- Your assignment
After reading the entries below, copy word for word the lines from the first through the line containing "The image size is (1366, 768).", and stop there.

[Excerpts from a dataset]
Content starts
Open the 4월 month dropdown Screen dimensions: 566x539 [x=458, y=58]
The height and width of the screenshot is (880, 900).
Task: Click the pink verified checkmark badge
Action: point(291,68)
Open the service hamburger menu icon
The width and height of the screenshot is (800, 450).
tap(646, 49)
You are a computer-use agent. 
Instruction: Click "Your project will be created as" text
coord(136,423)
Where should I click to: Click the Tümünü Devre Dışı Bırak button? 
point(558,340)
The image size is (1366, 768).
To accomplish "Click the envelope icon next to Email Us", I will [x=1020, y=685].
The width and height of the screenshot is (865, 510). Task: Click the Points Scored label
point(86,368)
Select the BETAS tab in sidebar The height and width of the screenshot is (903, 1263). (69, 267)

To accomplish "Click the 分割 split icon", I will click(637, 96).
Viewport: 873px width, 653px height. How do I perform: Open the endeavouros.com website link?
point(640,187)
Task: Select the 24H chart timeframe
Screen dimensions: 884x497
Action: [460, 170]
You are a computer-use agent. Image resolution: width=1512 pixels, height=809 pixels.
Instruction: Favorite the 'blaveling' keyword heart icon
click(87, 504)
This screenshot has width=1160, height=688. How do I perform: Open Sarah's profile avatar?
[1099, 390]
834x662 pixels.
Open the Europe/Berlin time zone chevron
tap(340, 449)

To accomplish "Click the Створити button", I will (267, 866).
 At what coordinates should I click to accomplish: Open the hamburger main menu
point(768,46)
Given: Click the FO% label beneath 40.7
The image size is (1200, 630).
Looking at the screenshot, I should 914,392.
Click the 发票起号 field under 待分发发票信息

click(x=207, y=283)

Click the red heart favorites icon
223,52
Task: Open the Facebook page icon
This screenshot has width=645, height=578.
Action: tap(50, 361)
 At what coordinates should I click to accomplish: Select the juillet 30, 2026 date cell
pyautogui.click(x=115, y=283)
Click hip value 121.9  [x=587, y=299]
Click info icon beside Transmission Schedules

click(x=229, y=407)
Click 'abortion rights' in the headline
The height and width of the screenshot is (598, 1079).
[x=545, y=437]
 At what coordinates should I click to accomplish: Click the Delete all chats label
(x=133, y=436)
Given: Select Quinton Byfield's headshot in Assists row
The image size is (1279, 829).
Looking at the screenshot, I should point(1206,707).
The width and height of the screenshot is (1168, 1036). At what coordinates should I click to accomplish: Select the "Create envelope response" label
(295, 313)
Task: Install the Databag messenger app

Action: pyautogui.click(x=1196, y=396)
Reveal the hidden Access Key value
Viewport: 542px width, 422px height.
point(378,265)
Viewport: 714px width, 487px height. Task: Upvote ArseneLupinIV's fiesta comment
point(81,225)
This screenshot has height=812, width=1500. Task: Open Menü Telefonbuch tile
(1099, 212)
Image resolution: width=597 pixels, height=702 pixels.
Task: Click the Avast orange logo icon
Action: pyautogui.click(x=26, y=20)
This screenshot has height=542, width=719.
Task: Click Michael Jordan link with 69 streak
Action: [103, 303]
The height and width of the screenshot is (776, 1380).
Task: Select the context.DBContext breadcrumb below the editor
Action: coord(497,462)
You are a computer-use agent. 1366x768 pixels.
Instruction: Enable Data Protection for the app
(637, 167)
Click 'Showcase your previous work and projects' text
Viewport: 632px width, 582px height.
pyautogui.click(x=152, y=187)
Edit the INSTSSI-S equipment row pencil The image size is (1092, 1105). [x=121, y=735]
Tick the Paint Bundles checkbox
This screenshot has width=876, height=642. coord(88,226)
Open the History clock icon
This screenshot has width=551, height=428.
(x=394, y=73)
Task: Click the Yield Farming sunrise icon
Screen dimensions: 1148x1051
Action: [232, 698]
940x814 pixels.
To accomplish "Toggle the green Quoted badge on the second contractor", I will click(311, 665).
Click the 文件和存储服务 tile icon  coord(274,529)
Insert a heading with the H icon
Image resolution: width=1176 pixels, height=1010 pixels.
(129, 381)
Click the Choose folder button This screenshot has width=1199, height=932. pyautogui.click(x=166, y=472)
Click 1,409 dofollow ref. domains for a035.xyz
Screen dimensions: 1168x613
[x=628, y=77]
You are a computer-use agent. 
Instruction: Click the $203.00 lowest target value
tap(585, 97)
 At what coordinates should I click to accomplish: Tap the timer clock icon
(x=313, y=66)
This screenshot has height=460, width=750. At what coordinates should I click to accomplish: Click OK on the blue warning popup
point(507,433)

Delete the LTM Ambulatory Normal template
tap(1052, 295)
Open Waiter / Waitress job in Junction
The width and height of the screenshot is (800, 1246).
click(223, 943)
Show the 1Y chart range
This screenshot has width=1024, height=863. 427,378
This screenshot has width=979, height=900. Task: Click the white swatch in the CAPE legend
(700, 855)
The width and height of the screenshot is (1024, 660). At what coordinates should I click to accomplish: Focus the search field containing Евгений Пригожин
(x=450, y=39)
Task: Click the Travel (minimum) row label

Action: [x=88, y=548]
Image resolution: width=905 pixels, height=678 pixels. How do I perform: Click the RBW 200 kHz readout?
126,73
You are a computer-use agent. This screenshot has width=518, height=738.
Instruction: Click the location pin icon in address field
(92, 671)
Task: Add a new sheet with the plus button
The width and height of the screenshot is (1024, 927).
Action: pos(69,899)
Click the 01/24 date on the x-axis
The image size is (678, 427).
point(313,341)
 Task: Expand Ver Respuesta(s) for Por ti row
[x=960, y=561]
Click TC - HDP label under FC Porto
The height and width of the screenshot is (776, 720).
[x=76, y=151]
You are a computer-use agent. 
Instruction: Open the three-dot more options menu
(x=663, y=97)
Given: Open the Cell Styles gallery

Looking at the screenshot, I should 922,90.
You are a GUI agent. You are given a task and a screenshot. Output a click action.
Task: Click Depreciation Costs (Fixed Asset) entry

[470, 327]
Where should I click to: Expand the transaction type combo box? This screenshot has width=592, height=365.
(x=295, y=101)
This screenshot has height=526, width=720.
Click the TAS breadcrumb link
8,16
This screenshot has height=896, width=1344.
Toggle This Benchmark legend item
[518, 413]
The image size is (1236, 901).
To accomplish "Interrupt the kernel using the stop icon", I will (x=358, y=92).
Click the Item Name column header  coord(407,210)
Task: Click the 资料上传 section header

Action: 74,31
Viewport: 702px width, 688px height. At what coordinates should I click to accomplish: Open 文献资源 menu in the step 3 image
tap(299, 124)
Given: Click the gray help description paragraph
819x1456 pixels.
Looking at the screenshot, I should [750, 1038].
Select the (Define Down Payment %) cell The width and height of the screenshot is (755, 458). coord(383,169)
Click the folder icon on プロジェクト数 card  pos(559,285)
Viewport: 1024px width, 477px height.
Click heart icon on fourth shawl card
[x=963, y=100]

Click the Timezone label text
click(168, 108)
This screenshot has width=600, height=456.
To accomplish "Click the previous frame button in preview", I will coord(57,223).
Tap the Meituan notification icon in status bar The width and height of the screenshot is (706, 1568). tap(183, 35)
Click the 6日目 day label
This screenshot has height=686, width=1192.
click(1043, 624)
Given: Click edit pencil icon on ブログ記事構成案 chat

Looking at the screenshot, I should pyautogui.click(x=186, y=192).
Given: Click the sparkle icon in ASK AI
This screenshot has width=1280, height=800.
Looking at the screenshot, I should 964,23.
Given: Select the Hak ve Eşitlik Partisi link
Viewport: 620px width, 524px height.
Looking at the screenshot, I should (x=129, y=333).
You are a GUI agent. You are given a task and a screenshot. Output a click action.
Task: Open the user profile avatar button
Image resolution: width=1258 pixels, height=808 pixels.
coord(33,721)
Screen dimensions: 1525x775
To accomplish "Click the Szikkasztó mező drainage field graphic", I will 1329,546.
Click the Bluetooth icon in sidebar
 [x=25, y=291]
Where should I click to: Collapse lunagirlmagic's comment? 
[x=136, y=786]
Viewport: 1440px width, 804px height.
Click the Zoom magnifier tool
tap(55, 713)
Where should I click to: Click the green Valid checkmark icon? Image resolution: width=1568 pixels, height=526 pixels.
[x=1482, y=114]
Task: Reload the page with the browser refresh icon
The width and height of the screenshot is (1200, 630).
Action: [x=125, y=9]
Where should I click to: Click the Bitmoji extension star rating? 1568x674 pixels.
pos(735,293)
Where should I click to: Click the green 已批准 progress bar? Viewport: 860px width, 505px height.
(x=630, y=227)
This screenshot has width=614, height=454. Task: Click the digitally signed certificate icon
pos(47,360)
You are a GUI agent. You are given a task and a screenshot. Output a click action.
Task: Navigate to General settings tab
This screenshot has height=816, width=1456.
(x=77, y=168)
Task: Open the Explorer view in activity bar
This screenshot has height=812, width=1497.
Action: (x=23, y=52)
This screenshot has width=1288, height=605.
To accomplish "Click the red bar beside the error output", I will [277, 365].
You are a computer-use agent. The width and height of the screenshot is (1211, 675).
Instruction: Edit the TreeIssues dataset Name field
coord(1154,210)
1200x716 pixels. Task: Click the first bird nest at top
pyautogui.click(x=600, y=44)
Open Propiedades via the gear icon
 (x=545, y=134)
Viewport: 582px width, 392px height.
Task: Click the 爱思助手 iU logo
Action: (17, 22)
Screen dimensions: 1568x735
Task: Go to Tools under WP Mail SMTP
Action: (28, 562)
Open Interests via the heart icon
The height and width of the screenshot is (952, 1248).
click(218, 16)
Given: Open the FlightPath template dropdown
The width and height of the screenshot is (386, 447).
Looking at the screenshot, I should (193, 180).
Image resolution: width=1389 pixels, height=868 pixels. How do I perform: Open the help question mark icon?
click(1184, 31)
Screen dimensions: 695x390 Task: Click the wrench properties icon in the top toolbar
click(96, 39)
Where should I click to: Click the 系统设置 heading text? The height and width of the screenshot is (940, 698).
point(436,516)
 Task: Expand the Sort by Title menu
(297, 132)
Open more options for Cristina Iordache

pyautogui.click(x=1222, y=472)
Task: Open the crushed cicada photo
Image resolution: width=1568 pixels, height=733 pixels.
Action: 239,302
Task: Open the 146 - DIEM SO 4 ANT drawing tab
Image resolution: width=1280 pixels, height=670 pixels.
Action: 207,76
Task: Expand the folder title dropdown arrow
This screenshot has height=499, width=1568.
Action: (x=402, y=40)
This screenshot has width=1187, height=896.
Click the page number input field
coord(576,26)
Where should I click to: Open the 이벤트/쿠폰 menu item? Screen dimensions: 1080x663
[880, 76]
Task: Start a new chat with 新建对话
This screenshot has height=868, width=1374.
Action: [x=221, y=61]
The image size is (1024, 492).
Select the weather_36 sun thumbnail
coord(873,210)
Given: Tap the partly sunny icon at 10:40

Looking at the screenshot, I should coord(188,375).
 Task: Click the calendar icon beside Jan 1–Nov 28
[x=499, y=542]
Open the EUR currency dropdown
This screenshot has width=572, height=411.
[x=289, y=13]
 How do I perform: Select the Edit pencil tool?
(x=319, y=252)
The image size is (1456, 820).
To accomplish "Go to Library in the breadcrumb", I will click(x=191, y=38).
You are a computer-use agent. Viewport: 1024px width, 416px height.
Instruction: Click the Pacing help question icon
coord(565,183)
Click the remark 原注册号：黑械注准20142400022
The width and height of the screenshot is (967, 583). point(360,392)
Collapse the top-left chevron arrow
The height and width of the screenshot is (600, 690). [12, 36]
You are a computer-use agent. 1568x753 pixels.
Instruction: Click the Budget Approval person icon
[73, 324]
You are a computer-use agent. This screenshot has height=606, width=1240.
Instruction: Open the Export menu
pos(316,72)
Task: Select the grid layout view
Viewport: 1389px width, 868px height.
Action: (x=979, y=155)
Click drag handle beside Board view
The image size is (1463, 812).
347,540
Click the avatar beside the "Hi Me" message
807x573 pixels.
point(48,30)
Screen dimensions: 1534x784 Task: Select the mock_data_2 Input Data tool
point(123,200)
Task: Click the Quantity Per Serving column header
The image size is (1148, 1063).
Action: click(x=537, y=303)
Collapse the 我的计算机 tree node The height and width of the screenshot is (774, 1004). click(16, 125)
Content ends
- Result of this task
Open the 4월 month dropdown Screen dimensions: 566x539 [x=458, y=58]
The height and width of the screenshot is (880, 900).
Task: Click the pink verified checkmark badge
Action: point(291,68)
Open the service hamburger menu icon
The width and height of the screenshot is (800, 450).
tap(646, 49)
You are a computer-use agent. 
Instruction: Click "Your project will be created as" text
coord(136,423)
Where should I click to: Click the Tümünü Devre Dışı Bırak button? 
point(558,340)
The image size is (1366, 768).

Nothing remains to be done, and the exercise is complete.